Memorandum by The Medical Director, BUPA Care Services (DD 7)

  BUPA Care Services is the largest independent provider of nursing and residential care beds in the United Kingdom. Nationally it has a broad range of contracts with Health Authorities and Social Services Departments. Information and evidence here reflects that experience in its Care Services division, principally relating to Care Homes.

  1.  Models of Care: Successful intermediate, rehabilitative and other services should be part of a seamless journey of care for patients irrespective of provider. The diversity of clinical problems referred to "generic" intermediate, rehabilitative care and other services ranging from post-surgical, post-medical or indeed psychiatric care make an unwieldy case mix. Intermediate care schemes integrated into and facilitating existing primary, secondary care and social services provisions could usefully become a long-term component of a specialty clinical service (the specialty model) or part of the management network for common disease areas that are issues for hospitals and the community (the disease model). An example of the specialty model could be services incorporated into orthopaedic provisions and the disease model such as rehabilitation from stroke and other degenerative neurological diseases. Services orientated to be "community buffers" capable of averting hospital admission or general "step down beds" need particularly strong clinical leadership to ensure that vulnerable people do not become divorced from specialist skills and services diagnosis, treatment and care.

  2.  Commissioning: Our provision of new services has generally been of short-term contracts addressing winter pressures with limited audit rather than strategically planned sustainable initiatives that develop capacity. New funding streams have not been converted into the development of partnership working as envisaged so far. Modernisation of health services, particularly "shifting the balance" seems to have introduced further, probably transitional difficulties in commissioning. Difficulties in configuration, negotiation and authorisation of the substantive contracts capable of yielding the improvements in public services desired are apparent.

  3.  Clinical Governance: The clinical governance of schemes that have been made to facilitate discharge is a matter of concern. Patients entering intermediate care commonly have been discharged from hospital specialist care but are often not under the care of their regular General Practitioner. Where special medical officers have been appointed to supervise intermediate care co-ordination with emerging systems of governance in secondary care or for that matter those in primary care are poor. This partly explains why case mix and outcomes of intermediate care are not critically reviewed. An inclusive form of governance we believe needs to be a core part of these initiatives, particularly in the light of the experience and recommendations from the "Bristol inquiry". These may be achieved by adopting the specialist or disease orientated approach to commissioning (see 1).

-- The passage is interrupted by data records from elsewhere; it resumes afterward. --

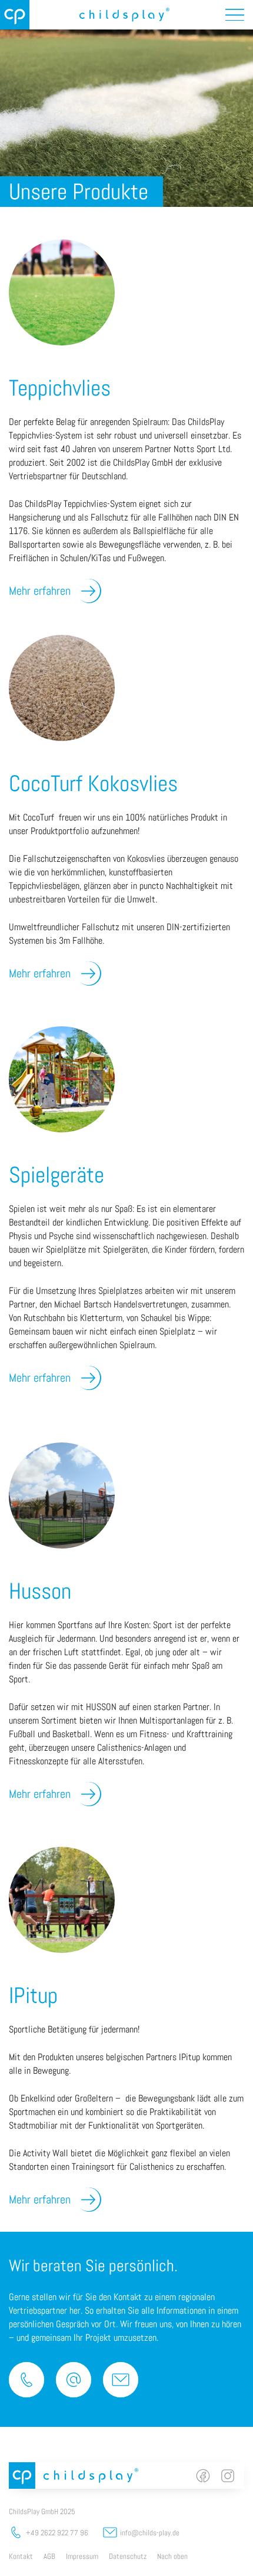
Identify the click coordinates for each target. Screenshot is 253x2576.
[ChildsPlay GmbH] (14, 14)
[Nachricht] (120, 2379)
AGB (49, 2556)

4.  Service Competency: We have observed reluctance of hospital teams to allow discharge of some patients to intermediate care illustrated by this vignette, in one contract provision we noted that upper limb fractures outnumbered hip fractures by 2 to 1. We were led to believe that clinicians were reluctant to see hip fractures being referred to the intermediate care services through lack of confidence and control over the continuing nature of rehabilitative care. In consequence upper limb fractures that merely required heightened personal care whilst in a state of incapacity (immobilised limbs) were deemed safe for transfer, in reality these patients could have equally just been in ordinary residential care.

  5.  The needs of the Dying: Presently, hospices are unable to consistently meet the needs of terminally ill people. In our care homes, many people are admitted for terminal care but we understand that there are still large numbers of people who die in the hospital, largely due to the lack of appropriate provisions for their needs. Consideration should be given to the inclusion of terminal care within intermediate care. This could have significant potential to ease pressure on acute hospital beds and provide a better environment for the dying. It would also have the potential to build on the experience of the hospice movement in the community nurses using Care Homes for support at the end of life.